When Vector serves as an agent, its purpose is to efficiently and quietly collect data. In this scenario, Vector is typically sharing a host with a more important service. Therefore, it is critically important that Vector is a good citizen, limiting its resource usage and efficiently forwarding data.
If you are not deploying Vector in a platform context, then data collection must be achieved through more generic means, such as journald, a file, or stdin. The method you use depends on your setup. In general, we recommend avoiding stdin unless reducing disk usage is top priority. Stdin is limiting, in that it is coupled with a single input stream, meaning you cannot restart Vector independently, and you cannot accept data from multiple streams at the same time. This makes it more difficult to manage.
If you're forwarding data to a downstream Vector service, then you should use the
vector sink. The downstream Vector service should use the
vector source. This handles communication between Vector instances.
If you are not forwarding data to a downstream Vector service then you can choose any sink you'd like, but be cognizant of how many sinks you're using, as more sinks usually means more resource usage. If you find that Vector is hogging resources, then you should provision additional resources, or consider a centralized or stream-based topology to push resource usage downstream.

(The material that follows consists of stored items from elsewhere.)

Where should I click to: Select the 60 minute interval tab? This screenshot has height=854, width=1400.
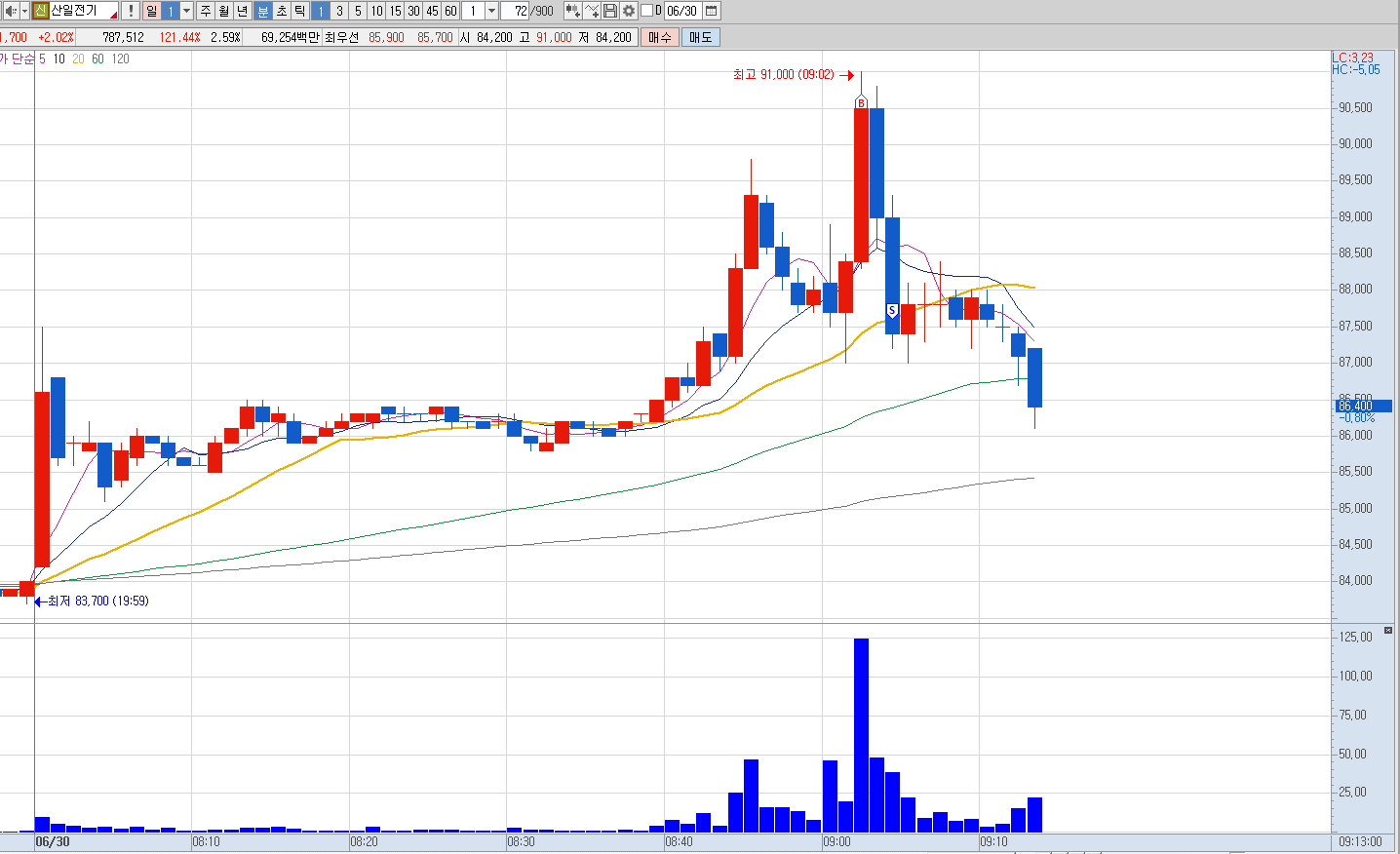coord(450,11)
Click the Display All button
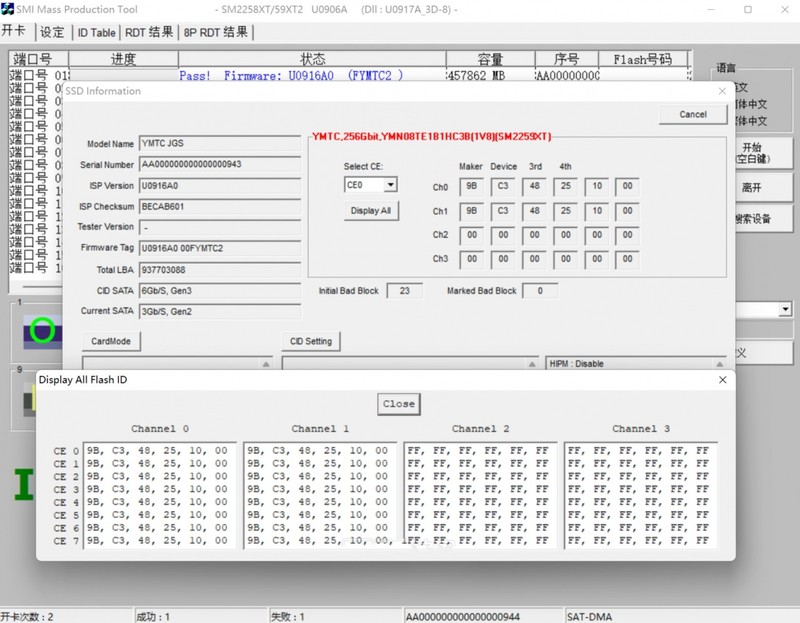The width and height of the screenshot is (800, 623). pyautogui.click(x=370, y=211)
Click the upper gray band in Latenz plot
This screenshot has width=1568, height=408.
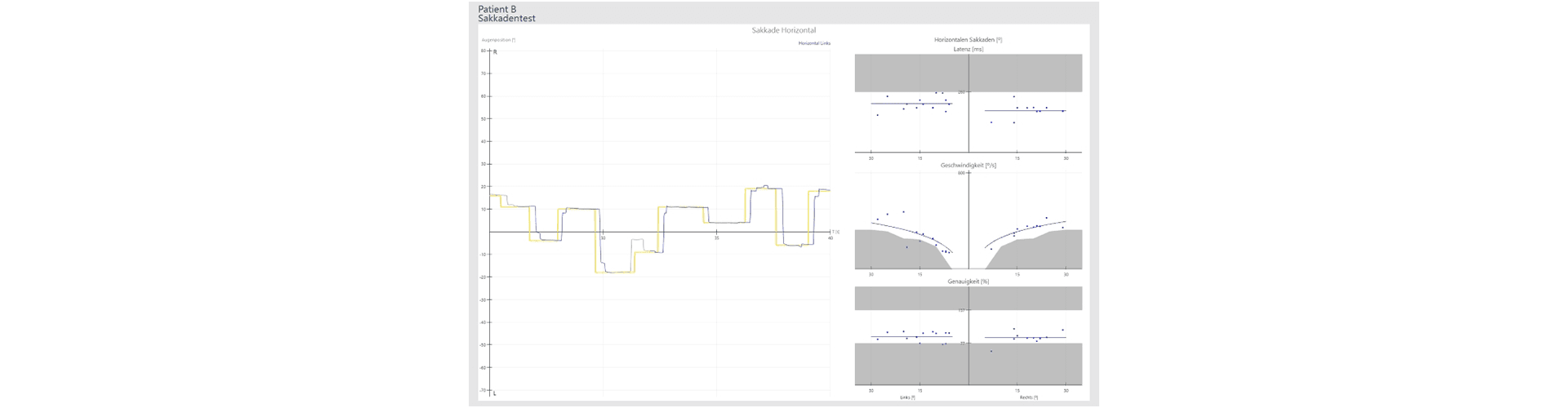tap(968, 73)
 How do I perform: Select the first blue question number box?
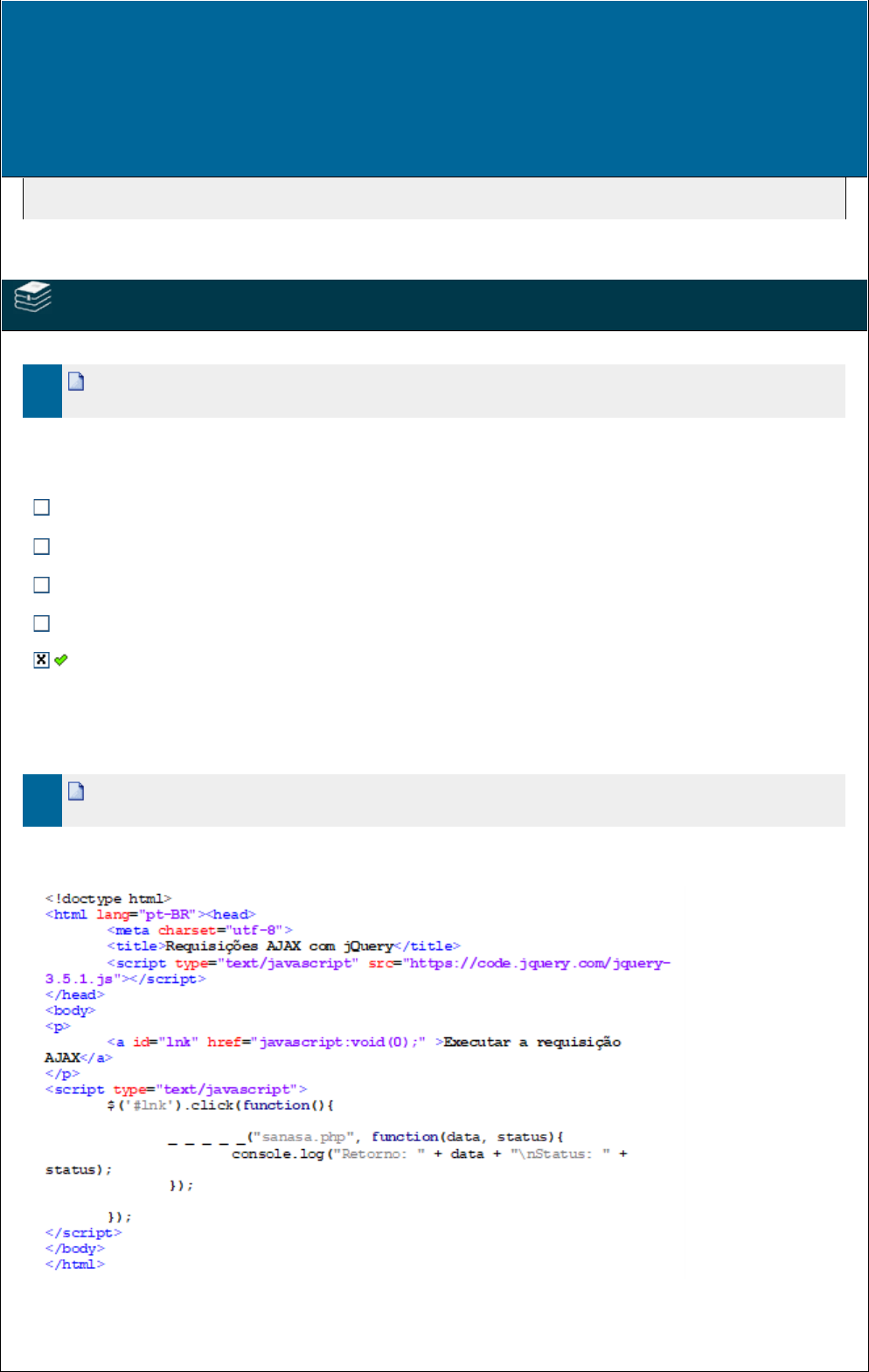pos(42,391)
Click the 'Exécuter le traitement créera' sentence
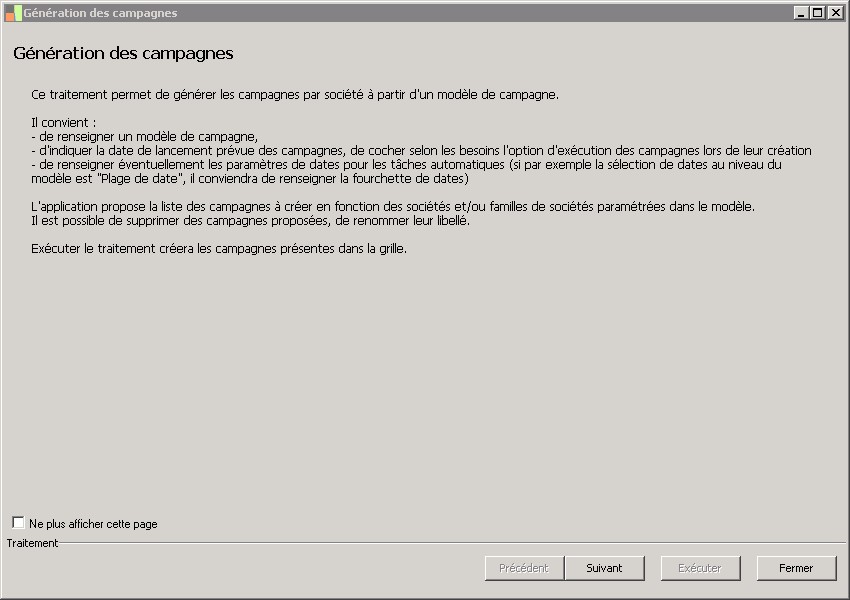This screenshot has height=600, width=850. (218, 249)
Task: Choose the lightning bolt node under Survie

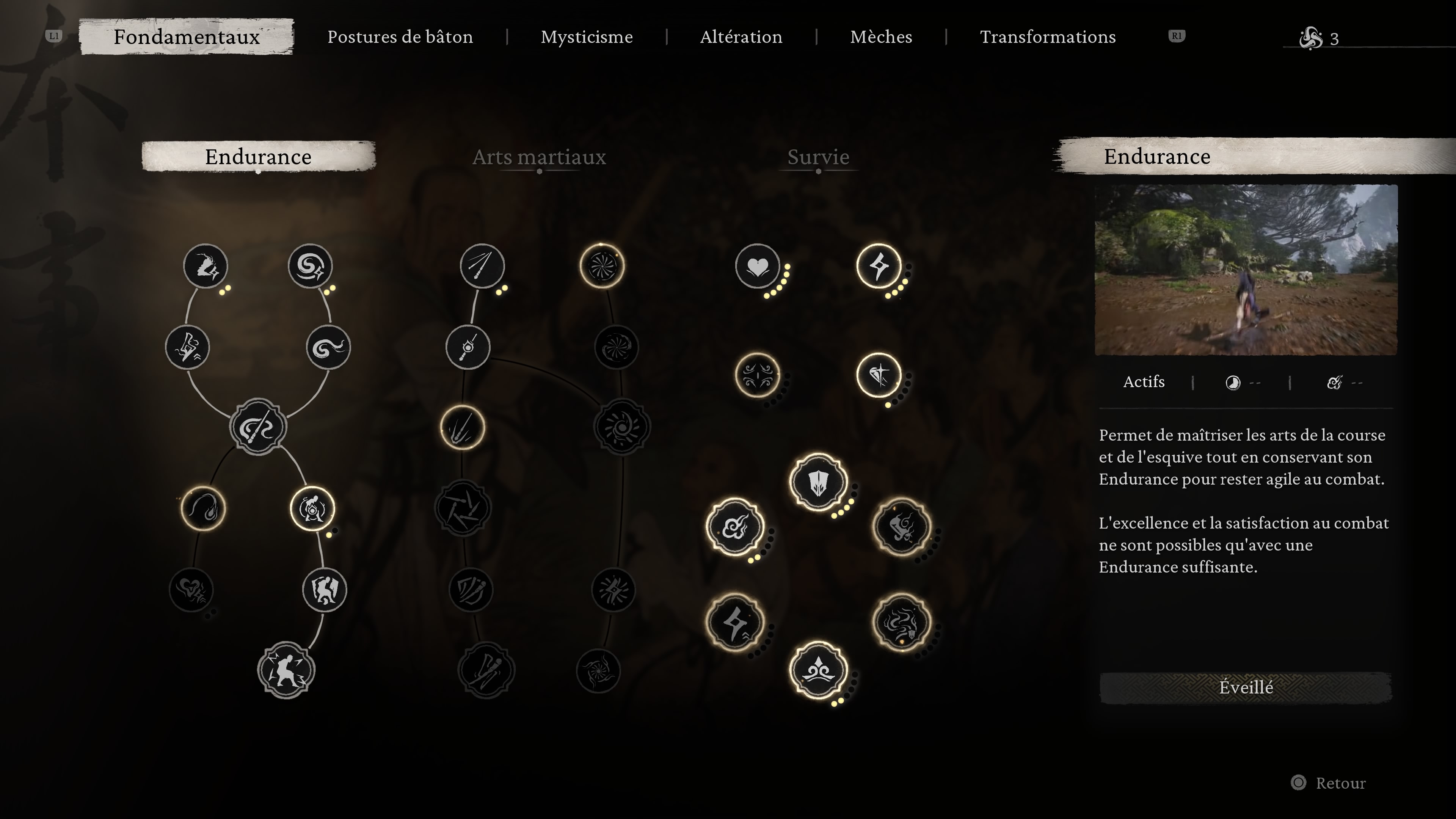Action: [x=879, y=266]
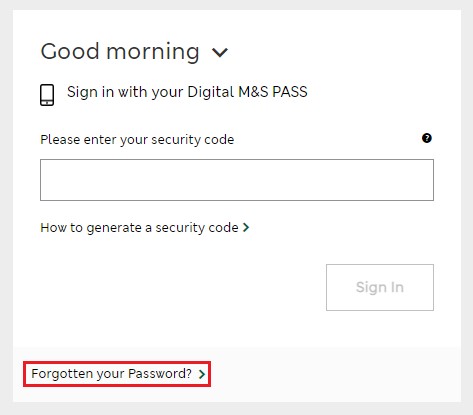Viewport: 473px width, 415px height.
Task: Click the chevron beside Forgotten your Password
Action: (x=202, y=374)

There is nothing that prevents you from sending data to both a downstream Vector service and another independent service. Often times this makes the most sense if the downstream service is designed for streaming, as it takes load off of the downstream Vector service. For example, you might want to take advantage of Big Query's streaming inserts. This feature is designed for rapid streaming and it has the added benefit of making data quickly available for querying. To implement this, you can forgo using a centralized Vector service entirely and stream data directly from your client nodes.
Vector is designed to be highly efficient, but this does not preclude Vector from consuming an excess amount of resources in certain scenarios. This is not ideal as an agent where priority should be given to the primary service on the host. Therefore, it is recommended to limit Vector resource usage. We strongly believe resource limiting should be achieved at higher levels, and depending on your platform this can be achieved through a variety of means. For example:
If none of the above links are relevant, please refer to your platform's documentation on limiting resources.
In general, we recommend the following minimum limitations:
CPU >= 5%
Memory >= 256mb
A good resource manager will allow Vector to use more CPU and memory when available. You should not have to provide any additional limitations.
Vector can be reloaded to apply configuration changes. This is the recommended strategy and should be used instead of restarting whenever possible.
To update Vector you'll need to restart the process. This is why we recommend using sources that use the disk as a buffer, as it decouples the Vector process from the source process. This allows other processes to continue running while Vector restarts. When Vector is restarted, it can resume where it left off.